I worked for many years as national co-ordinator of prison education. At one point, over 10 years ago, I was a member of a Department of Justice working group set up to look at prisoners’ gratuities. I was very struck at that time by the vivid accounts, given by the two governors on the working group, of the poverty experienced by many in prison, the pressure experienced by their families and the dismal circumstances under which many leave prison. Thousands walk out of prison gates carrying their few belongings in black plastic bags, broken in spirit, and stony broke.
The reason why I, as head of prison education, and a representative of the Work and Training Sector, were on this working group was because senior Department of Justice management were very mindful of a requirement in the European Prison Rules that different activities in prison (such as education, work or treatment) should have the same status and level of payment. The thinking behind this rule is that whatever activity, or combination of activities, are chosen, they should be the ones that meet the needs of the person in prison.

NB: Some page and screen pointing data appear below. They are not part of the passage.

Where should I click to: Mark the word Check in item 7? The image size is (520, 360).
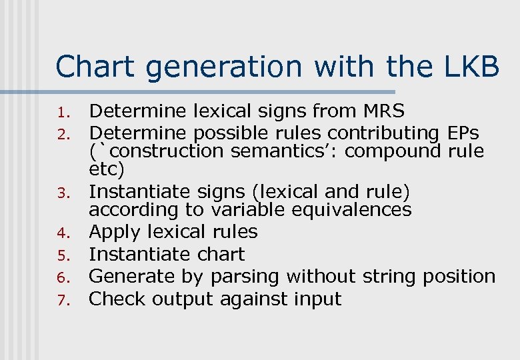pyautogui.click(x=117, y=299)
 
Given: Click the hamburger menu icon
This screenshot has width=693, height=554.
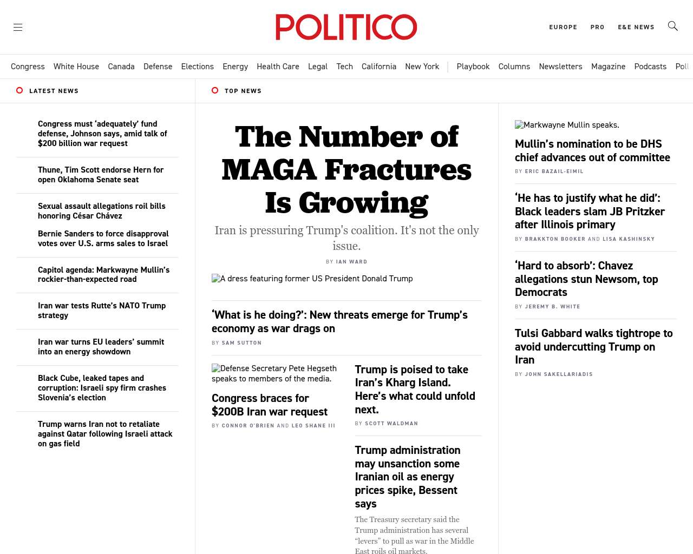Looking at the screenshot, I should point(18,27).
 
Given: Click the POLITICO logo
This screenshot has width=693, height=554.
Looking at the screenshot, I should point(346,27).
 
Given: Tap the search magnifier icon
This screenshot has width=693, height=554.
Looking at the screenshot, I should point(672,26).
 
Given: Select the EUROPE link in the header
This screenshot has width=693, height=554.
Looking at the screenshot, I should point(563,27).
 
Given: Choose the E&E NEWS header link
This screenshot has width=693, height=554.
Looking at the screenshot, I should point(636,27).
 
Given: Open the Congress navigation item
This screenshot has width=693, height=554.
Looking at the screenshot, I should point(28,67).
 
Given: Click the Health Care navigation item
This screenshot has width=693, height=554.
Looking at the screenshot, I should point(278,67).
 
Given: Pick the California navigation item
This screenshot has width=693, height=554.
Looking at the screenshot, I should point(379,67).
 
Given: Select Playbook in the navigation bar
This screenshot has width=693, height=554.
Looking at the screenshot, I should point(473,67).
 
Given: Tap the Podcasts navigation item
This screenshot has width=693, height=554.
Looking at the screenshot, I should point(650,67).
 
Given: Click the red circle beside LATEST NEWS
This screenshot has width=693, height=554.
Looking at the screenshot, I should point(19,90).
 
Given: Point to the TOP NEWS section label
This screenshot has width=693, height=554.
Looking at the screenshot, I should point(243,91).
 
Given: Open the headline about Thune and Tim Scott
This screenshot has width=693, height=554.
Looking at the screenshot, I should point(101,175).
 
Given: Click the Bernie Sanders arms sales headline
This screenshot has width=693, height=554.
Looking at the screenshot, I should point(103,239).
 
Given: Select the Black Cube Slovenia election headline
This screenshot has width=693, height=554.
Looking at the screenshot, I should point(102,388).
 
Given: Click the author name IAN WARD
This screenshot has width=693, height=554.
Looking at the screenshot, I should point(351,262).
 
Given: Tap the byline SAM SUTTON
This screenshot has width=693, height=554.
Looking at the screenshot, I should point(241,343).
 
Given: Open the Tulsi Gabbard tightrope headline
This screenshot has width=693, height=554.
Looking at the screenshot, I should point(593,346).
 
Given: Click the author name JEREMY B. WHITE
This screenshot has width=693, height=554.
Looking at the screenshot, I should point(552,307).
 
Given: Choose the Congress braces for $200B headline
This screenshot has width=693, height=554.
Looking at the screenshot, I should point(269,405).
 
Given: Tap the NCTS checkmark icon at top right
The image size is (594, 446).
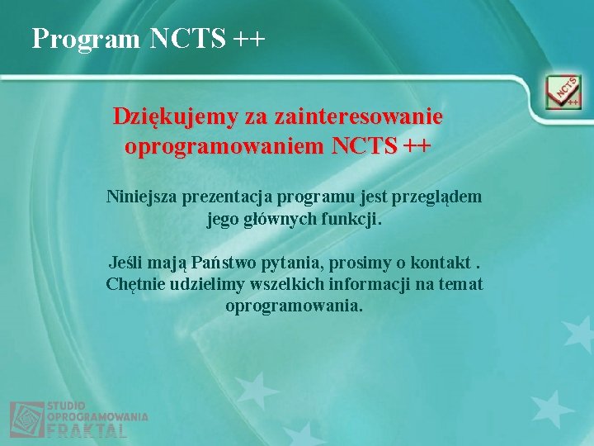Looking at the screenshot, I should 563,93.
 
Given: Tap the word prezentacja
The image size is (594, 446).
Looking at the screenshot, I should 225,197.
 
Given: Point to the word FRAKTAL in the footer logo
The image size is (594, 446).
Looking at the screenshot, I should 87,430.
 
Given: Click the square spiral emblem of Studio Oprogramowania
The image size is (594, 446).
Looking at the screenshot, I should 26,419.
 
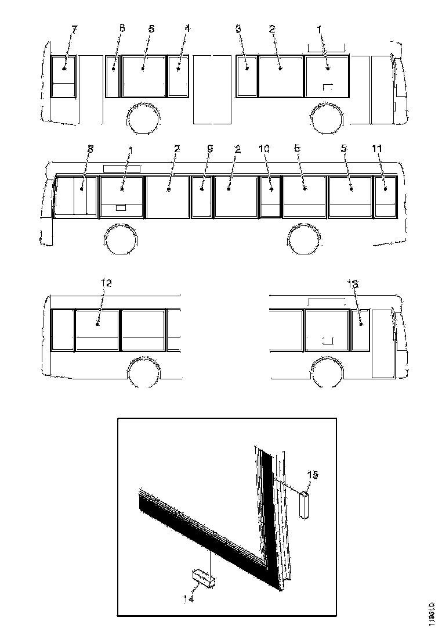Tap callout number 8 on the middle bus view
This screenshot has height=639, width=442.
pyautogui.click(x=89, y=149)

They should be the ones that help that person cope with imprisonment, develop skills and aptitudes, and prepare as well as possible for resettlement in the community.
The new regime breaches the Council of Europe’s European Prison Rules in introducing differential payments as between those engaged in work in prison, who are to get €1 a day extra, and those in education or treatment. The philosophy of rehabilitation and reintegration has been replaced by the philosophy of the workhouse. One wonders also what is to be paid to those confined to their cells for 23 hours a day, supposedly for their own ‘protection’.

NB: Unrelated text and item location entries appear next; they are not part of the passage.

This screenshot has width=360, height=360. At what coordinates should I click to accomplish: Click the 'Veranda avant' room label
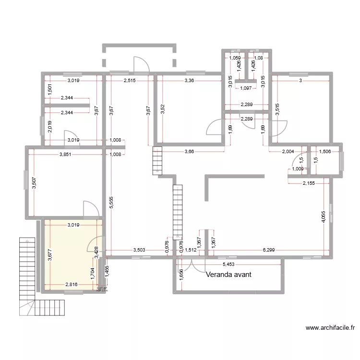(229, 275)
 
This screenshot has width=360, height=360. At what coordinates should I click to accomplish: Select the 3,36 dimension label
(190, 81)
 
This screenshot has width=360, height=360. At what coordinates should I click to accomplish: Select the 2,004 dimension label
(288, 152)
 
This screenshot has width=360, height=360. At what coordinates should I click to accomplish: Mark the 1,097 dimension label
(246, 88)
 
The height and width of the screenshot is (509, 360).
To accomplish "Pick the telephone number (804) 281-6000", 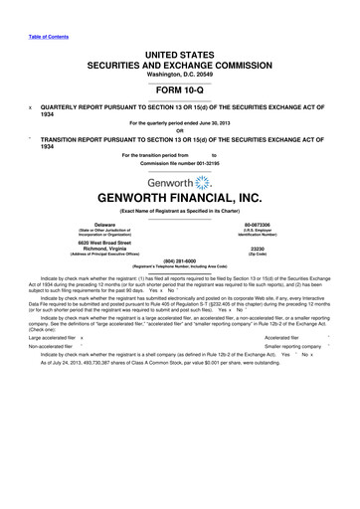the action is tap(180, 288).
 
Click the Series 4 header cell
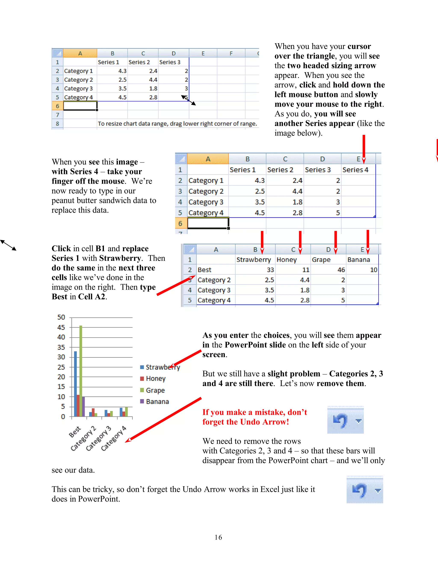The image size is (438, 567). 355,170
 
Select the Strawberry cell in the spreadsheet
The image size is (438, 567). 253,260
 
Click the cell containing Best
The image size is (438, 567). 204,270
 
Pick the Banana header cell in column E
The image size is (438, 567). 359,260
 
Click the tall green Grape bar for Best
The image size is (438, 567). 81,371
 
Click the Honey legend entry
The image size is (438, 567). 155,378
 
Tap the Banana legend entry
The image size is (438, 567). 157,402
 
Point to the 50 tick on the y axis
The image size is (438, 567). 61,317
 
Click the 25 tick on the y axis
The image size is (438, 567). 61,367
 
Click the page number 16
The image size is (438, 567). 218,537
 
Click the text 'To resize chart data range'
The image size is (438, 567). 177,124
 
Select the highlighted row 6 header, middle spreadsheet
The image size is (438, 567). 180,223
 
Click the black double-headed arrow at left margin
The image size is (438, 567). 8,245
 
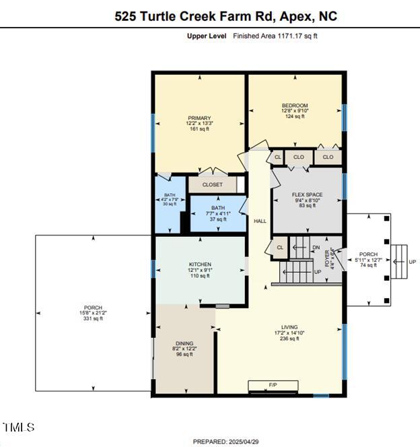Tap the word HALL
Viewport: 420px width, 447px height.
click(x=260, y=221)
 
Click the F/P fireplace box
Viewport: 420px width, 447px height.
click(x=273, y=386)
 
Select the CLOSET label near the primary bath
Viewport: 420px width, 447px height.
click(x=212, y=184)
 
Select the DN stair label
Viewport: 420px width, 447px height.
click(x=316, y=247)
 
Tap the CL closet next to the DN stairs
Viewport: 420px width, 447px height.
click(x=279, y=247)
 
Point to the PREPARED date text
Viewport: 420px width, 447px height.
click(x=224, y=442)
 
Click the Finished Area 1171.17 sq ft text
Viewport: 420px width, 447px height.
click(x=275, y=36)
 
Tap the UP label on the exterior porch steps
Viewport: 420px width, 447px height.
click(x=413, y=262)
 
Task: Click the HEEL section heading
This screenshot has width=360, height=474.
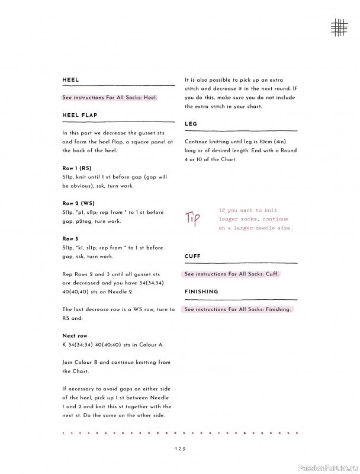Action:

The director general of the Irish Prison Service has said: "We want to encourage prisoners to join the programmes, the education, the supports, take the drug counselling so we can create a safer society."
So, why pay more to those who work in cleaning or maintenance?
I would also strongly contest the suggestion in this statement that men and women in prison need financial pressure to egg them into education, training or counselling.
Over the years, I have found an enormous demand among prisoners for such services, and money had nothing to do with this.
The new arrangements raise further fundamental questions. The image conveyed is that adequate services and activities are there, readily available. This sadly is not the case, especially in the larger prisons.
Hundreds of prisoners are locked in cells for over 20 hours, even as many as 23 hours, each day. They can have no meaningful involvement in programmes. Moreover, the access of the average prisoner to services such as education and training can also be very limited, due to lock-up times of close to 17 hours a day, and due to the severe segregation now affecting all the larger prisons. Recently, over 80 prison officer posts in work-training were vacant. And the funding for some of the most successful prison education programmes (such as the Open University) has been drastically cut in the last few years.
It is to the credit of this government that, when they came into office, they reversed some of the most severe cuts affecting the poorest, such as restoring the minimum wage and exempting the lowest paid from the universal social charge. They have also held the line on basic welfare rates.
However, the decision to severely reduce prisoners’ gratuity represents a failure to maintain this policy of shielding the poorest. It also suggests a negative, miserly and punitive way of thinking about those of our citizens held in prison.
* Dr Kevin Warner was national co-ordinator of prison education from 1979 to 2009, when he retired. He contributed to the recent policy paper of the Jesuit Centre for Faith and Justice, The Irish Prison System: Vision, Values, Reality (available on www.jcfj.ie).